Papers Presented by Members


The papers published on this site are about Owen Barfield’s life and work or informed by a Barfieldian perspective.  Most of them were presented in the Owen Barfield sessions of the Rocky Mountain Modern Language Association.   Beginning in 1998, an Owen Barfield session has been a regular feature of RMMLA’s annual convention.  The Owen Barfield Society is an affiliate organization of RMMLA.

 

  Currently Posted

“A Second Earth: Owen Barfield’s Concept of Equity” formed the basis of Christopher Houghton Budd’s presentation in the conference on Owen Barfield and the Redemption of the Western Mind, held at the Goetheanum in Dornach, Switzerland on March 27-29, 2009.  In this essay Dr.

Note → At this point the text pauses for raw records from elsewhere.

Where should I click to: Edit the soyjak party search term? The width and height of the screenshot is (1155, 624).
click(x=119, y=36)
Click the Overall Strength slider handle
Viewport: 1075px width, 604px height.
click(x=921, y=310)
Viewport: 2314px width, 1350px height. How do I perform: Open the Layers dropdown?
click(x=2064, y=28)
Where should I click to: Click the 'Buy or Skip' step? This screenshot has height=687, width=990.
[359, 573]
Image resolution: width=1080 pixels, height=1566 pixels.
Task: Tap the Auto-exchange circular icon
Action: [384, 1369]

Budd discusses the relevance of Owen Barfield’s ideas to key economic questions of our time.

 

Jane Hipolito’s paper on "The Alchemy of Imagination and Love in Owen Barfield’s The Rose on the Ash-Heap" was given in the Owen Barfield session of the 2008 RMMLA convention in Reno, NV.  The paper centers on two key themes of Barfield’s 1929 mythopoeia The Rose on the Ash-Heap – the transformative power of imagination in modern times, and the mysterious relationship of imagination to love. 

 

Jamie Hutchinson’s “Imagine that: Allegories of the Soul in C. S. Lewis’s Till We Have Faces is a Barfieldian reading of Lewis’s novel.  Professor Hutchinson presented “Imagine that” during the 2008 Owen Barfield Session of the RMMLA.

 

David Joplin presented "The Moral Quality of Wordsworth's Nature"  in the Romanticism session of the 2007 RMMLA convention in Calgary, Canada.  Professor Joplin's paper, which describes the moral dimension in Wordsworth's view of nature, is informed by a distinctly Barfieldian perspective.

 

Jeffrey Hipolito presented "Can Ideas Have Histories?" in the Owen Barfield session of the 2007 RMMLA convention in Calgary, Canada.  In this paper Professor Hipolito provides the first formal description of the relationship between Owen Barfield's view of history and evolution of consciousness, and the work of the important twentieth-century historian R. G. Collingwood.  In addition, "Can Ideas Have Histories?" investigates the general twentieth-century impulse called history of ideas, as developed most notably by A. O. Lovejoy.